(Beginning of INPUT)

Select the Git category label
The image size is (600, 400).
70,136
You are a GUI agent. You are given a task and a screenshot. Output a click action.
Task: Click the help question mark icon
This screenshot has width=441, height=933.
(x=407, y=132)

(End of INPUT)

The answer is a portion of the data. Write out exactly the line with "The image size is (600, 400)." and all lines after it.

## SOLUTION FOR THIS TASK
The image size is (600, 400).
70,136
You are a GUI agent. You are given a task and a screenshot. Output a click action.
Task: Click the help question mark icon
This screenshot has width=441, height=933.
(x=407, y=132)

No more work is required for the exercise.